Politica

Giustizia, Tirelli (Cpi): “Se Cospito muore, salta il 41bis”

Il presidente delle Camere penali internazionali: ma carcere duro oggi è tortura

Roma, 3 Febbraio  – «La vicenda dell’anarchico Alfredo Cospito ha messo in risalto tutte le criticità del sistema giustizia in Italia dove alla pericolosissima filosofia manettara della sinistra, negli ultimi tempi, si è aggiunta anche quella della destra. La politica non riesce più a controbilanciare il potere giudiziario, purtroppo. E la magistratura, nei fatti, governa il Paese». Lo afferma l’avvocato Alexandro Maria Tirelli, presidente delle Camere penali del diritto europeo e internazionale e già commentatore per la Bbc e il New York Times.

«Il polverone che si è alzato attorno alla protesta estrema di Cospito, in realtà, è solo una cortina fumogena. Per evitare la sua morte, a causa del prolungato sciopero della fame, può essere applicato il trattamento sanitario obbligatorio al fine di curarlo anche contro la sua volontà. Se questo non accadrà e se, malauguratamente, Cospito morirà, ne risentirà tutto il sistema normativo penale e penitenziario del nostro Paese». «Con la conseguenza unica che l’articolo 41bis vacillerà e chi ne trarrà più vantaggi saranno proprio i mafiosi, per i quali il carcere duro è stato a suo tempo promosso» rileva Tirelli. Che spiega ancora: «Carcere duro che, nella sua attuale impostazione non è uno strumento di contrasto alla criminalità organizzata, ma una vera e propria tortura di Stato».

«Già in passato lo abbiamo denunciato. Il regime detentivo andrebbe profondamente rivisto e applicato secondo i principi per cui è stato concepito: combattere le organizzazioni criminali e isolarne i capi dal loro contesto di provenienza. Il 41bis deve essere solo un mezzo di rottura dei legami ambientali; non una punizione fisica e psicologica. E peraltro, proprio riguardo alla vicenda dell’anarchico Cospito, c’è da sottolineare il rischio che il carcere duro venga applicato in maniera estensiva non solo alle fattispecie mafiose ma a tutti i reati che, sotto la spinta dell’opinione pubblica, vengano ritenuti di particolare allarme sociale.
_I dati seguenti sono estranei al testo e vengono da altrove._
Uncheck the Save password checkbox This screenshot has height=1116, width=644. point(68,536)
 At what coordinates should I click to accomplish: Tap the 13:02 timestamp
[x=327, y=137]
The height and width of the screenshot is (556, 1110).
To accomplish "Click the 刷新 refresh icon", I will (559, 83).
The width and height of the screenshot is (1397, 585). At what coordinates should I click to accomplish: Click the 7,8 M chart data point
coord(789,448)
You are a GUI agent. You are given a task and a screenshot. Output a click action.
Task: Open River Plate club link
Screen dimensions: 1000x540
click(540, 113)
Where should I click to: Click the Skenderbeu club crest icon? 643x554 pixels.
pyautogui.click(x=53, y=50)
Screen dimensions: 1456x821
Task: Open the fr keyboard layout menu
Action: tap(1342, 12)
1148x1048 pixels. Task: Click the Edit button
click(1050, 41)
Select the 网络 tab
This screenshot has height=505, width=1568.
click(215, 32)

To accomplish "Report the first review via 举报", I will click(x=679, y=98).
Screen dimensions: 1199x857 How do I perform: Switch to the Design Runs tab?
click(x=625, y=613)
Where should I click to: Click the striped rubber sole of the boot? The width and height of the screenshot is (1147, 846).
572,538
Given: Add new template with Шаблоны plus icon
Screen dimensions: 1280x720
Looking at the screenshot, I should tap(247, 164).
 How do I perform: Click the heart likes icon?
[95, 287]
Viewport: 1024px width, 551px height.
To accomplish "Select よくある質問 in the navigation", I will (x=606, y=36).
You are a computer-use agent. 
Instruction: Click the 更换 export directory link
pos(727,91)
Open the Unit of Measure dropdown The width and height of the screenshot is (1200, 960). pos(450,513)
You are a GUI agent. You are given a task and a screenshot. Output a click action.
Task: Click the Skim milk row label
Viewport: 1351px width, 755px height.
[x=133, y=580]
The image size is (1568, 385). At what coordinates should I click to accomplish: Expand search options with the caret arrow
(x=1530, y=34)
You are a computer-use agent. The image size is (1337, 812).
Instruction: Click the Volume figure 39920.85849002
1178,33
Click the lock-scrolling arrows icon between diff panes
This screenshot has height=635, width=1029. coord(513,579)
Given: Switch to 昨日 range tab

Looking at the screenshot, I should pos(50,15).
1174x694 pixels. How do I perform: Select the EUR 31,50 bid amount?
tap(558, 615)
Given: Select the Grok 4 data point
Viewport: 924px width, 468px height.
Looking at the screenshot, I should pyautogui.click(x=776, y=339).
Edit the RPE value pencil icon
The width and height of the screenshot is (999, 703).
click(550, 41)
Una deriva che di fatto trasformerebbe uno regime penitenziario di carattere eccezionale in un strumento ordinario di punizione anti costituzionale. All’isolamento deve corrispondere inoltre massima attenzione alla dignità: impedire i contatti non deve significare torturare un detenuto. Bisogna dare anzi l’opportunità ai reclusi di “nutrire” l’anima: leggere, studiare, scrivere, ascoltare o fare musica. Il confine tra esecuzione della pena e tortura mascherata è molto sottile. Ed è stato valicato da troppo tempo».

«Il tema, insomma, va oltre la posizione processuale di Cospito – conclude il presidente delle Cpi – ma attiene al rispetto dei diritti umani. In questo senso il Governo deve lavorare a una riforma più ampia anche per quel che riguarda l’ergastolo ostativo, che non può e non deve essere eliminato ma opportunamente rimodulato».